In particular, I got chills on several occasions:
- "Have hope. We're coming for you." Sometimes it's the simplest words that have the most power -- especially if we've seen the despair in which the recipients are living.
- Kara standing over her "daughter" (and, given what Moore has said in the podcasts about mutual love being a requirement to produce human/Cylon off-spring, I call shenanigans on Leoben) after Kasey (Casey? KC?) fell on the steps of Leoben's swinging jailhouse duplex.
- Tyrol coming home to find the baby alone and wailing. (Since the Cylons went to all the trouble of building a jail and creating a police force, do they also have social workers to prevent this sort of thing?)
- Callie, never a classy one, asking Boomer how many times she needs to shoot her to make her go away forever.
- Pretty much any scene with Brother Cavil, but especially that second sex scene with Ellen where he threatens to do much worse to Tigh. Hard to believe Dean Stockwell was only in a couple of episodes before this; he scares the crap out of me.
Some other random thoughts:
- Though Duck (the suicide bomber) and Jammer (the reluctant human police recruit) both figured prominently in the webisodes, the horse came before the cart here. The TV episodes were written, and then Sci-Fi approached Moore and company about doing the web stuff, and they realized they could use the web stories to provide some shading to two characters who were glorified extras most of the time.
- So what exactly did Kara stab Leoben with? Looked like a tuning fork to me, but she seemed to be crafting something under the table while waiting for his return.
- When Caprica-Six and Baltar reunited in the season two finale, I was really excited about the prospect of their respective hallucinatory best buddies playing a scene together, ala Al and Zoey (the Evil Leaper's sidekick) on "Quantum Leap." Moore said he toyed with the idea and even wrote a draft or two of a scene featuring Chip-Six and Chip-Baltar, but cut it pretty early in the writing stage. Too much else to deal with. Still, I find it interesting that Baltar still needs the fantasy of Chip-Six when he has the real thing right in front of him. (I also asked Moore whether Chip-Six and Chip-Baltar were really just hallucinations, since they frequently know things that a figment couldn't; all he said was that "they play into the larger mythology of the show."
- Gods, but the makeup people have done a good job making Jamie Bamber look like he totally let himself go.
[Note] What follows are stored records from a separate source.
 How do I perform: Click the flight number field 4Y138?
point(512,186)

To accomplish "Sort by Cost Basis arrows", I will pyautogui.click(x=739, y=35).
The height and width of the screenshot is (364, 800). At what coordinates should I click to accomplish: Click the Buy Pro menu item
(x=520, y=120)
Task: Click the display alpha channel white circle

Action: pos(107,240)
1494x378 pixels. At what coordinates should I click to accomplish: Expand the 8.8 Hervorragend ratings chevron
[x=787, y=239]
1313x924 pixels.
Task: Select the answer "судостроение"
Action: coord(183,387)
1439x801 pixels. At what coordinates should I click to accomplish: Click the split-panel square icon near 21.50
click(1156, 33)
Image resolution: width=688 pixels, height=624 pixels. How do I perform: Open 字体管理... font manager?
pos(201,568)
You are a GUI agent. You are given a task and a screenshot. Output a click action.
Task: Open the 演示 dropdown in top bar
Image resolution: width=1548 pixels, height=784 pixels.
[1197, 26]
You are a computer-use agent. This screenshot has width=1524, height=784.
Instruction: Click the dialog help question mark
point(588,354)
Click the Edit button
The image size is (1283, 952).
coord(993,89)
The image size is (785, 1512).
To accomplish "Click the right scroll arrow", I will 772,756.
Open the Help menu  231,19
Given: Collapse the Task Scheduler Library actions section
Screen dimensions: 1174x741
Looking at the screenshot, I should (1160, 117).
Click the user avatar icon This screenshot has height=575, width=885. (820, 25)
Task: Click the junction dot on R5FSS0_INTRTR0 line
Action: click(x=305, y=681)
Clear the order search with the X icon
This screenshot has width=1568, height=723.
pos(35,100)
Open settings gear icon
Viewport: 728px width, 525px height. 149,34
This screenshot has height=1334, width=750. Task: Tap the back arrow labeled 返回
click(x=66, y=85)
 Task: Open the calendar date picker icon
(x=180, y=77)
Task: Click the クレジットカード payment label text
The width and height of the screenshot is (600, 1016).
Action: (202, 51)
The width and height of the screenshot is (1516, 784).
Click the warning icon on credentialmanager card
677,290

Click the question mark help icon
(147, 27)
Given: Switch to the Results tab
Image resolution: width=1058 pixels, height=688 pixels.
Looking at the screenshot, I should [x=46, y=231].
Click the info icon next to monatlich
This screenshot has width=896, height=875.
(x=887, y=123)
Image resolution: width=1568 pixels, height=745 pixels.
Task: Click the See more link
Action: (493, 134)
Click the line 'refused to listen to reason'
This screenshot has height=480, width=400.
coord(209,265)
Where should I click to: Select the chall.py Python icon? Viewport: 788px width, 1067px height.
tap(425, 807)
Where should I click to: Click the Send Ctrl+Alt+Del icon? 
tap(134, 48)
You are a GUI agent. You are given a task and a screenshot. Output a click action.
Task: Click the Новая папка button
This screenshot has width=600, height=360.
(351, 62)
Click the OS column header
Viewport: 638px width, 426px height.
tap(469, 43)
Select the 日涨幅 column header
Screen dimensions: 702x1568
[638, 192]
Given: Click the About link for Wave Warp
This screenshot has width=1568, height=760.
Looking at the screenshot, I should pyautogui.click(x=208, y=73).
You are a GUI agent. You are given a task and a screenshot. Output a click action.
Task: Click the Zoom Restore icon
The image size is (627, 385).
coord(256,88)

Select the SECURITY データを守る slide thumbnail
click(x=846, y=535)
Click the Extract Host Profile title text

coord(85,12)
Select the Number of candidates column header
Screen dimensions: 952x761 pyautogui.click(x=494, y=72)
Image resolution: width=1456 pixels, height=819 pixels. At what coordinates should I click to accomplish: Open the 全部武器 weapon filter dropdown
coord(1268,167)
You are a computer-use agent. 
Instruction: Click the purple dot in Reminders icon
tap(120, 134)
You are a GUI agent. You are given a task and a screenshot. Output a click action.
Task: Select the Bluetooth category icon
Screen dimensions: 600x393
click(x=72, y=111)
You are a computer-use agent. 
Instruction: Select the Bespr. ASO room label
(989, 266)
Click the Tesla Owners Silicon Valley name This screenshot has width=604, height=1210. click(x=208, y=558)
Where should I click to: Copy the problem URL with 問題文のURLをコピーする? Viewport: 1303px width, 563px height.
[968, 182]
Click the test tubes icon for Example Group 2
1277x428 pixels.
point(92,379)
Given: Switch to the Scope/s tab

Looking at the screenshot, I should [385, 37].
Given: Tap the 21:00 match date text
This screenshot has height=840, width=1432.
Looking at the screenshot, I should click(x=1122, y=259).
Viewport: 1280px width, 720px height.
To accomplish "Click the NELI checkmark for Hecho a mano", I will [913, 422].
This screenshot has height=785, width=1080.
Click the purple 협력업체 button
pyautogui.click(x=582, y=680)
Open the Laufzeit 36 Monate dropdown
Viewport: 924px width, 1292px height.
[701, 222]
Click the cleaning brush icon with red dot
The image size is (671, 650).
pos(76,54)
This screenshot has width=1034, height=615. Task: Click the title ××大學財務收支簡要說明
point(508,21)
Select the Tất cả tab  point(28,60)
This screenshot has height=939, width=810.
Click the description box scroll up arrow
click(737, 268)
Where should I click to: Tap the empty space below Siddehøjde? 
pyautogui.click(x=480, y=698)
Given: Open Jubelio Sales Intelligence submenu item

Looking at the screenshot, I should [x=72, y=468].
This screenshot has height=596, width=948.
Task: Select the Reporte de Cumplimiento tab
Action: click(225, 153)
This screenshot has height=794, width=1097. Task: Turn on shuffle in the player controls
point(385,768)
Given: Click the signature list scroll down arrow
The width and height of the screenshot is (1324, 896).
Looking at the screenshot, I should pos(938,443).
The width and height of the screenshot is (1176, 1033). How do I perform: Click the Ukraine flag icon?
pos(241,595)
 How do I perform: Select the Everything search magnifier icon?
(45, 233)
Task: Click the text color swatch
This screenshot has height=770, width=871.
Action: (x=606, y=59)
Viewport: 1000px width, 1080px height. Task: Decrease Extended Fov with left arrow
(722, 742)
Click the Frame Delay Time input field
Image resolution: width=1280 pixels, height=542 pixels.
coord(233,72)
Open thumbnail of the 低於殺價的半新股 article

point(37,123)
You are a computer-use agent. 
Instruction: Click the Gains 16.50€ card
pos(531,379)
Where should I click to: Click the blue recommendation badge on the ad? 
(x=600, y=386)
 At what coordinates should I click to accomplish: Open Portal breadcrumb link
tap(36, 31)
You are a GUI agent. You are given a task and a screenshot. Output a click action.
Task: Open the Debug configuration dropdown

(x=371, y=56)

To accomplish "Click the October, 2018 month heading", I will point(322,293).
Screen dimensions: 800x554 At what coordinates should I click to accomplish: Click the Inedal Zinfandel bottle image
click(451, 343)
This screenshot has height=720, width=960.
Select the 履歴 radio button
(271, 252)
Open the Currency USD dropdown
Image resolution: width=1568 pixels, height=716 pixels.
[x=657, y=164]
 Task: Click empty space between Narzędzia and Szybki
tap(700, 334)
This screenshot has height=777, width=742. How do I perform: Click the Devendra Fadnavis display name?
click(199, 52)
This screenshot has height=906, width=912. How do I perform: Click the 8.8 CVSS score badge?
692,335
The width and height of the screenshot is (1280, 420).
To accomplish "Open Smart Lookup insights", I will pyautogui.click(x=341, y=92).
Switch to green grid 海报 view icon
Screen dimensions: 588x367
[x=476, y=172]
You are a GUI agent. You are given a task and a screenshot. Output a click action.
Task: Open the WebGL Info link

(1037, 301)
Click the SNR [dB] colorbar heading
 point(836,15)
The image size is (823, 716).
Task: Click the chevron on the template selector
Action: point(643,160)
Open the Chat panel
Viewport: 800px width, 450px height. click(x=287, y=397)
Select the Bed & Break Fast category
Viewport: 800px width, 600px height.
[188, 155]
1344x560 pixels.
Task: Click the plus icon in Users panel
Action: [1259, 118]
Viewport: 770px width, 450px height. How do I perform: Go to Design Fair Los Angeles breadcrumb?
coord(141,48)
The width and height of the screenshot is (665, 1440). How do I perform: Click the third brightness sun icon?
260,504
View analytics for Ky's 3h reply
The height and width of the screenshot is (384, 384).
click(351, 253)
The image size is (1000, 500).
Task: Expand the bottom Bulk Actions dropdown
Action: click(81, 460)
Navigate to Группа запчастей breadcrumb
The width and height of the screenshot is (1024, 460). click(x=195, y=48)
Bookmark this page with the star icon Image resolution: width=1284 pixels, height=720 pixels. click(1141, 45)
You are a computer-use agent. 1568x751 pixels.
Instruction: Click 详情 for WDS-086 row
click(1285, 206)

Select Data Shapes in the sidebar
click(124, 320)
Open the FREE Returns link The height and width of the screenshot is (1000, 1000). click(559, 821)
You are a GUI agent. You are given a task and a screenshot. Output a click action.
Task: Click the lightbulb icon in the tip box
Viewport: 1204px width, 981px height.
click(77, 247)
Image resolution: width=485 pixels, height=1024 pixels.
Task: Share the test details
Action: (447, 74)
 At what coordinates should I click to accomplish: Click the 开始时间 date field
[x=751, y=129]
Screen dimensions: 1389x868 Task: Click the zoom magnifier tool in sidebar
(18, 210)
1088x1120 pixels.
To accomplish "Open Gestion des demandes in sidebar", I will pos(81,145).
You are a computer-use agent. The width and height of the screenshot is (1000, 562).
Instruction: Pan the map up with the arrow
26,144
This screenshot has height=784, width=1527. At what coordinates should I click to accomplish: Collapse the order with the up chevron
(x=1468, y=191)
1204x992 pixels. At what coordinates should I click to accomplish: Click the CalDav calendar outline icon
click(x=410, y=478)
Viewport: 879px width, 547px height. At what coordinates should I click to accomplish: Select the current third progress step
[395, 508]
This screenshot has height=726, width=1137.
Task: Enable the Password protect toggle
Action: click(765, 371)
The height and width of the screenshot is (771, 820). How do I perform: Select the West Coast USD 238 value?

Moore couldn't remember if the naked torso shot was makeup or a body double, but the facial makeup looks terrific, more convincing than most fake fat faces (say it five times fast) that I've seen.
- I understand Laura's desire to keep a record of what went on during the occupation, but would she really risk keping a written diary that included significant details about the resistance, moles in the Baltar administration, etc.?
- Okay, so during the time-jump, we had the weddings of Anders and Starbuck, Tyrol and Callie, Lee and Dualla and Helo and Sharon. Frankly, I'm shocked that they didn't find some way to marry off Laura and Tom Zarek. I know there's a plan to do at least one episode that fills in some gaps on what happened in the last year (plus four months), but it feels like they'd have to spend virtually all of that on showing how Sharon went from dog-collar girl to Adama's BFF.
- Given Moore's desire to play on lots of historical locales beyond Iraq, I thought it was a nice touch that the police uniforms had a touch of Nazi to their style, which made them a nice parallel not only for the Iraqis who we're trying to train to be cops, but the Jews who were recruited to police their own people in the ghettos.
- Speaking of the Nazis, letting the prisoners out of a truck to stretch their legs was the pretext used to slaughter all the British soldiers at the end of "The Great Escape." Time to start humming that theme song.
- Caprica Six killing D'Anna was the first bit of Cylon-on-Cylon violence ever? Does Sharon killing one of the Six'es to get in good with Helo not count?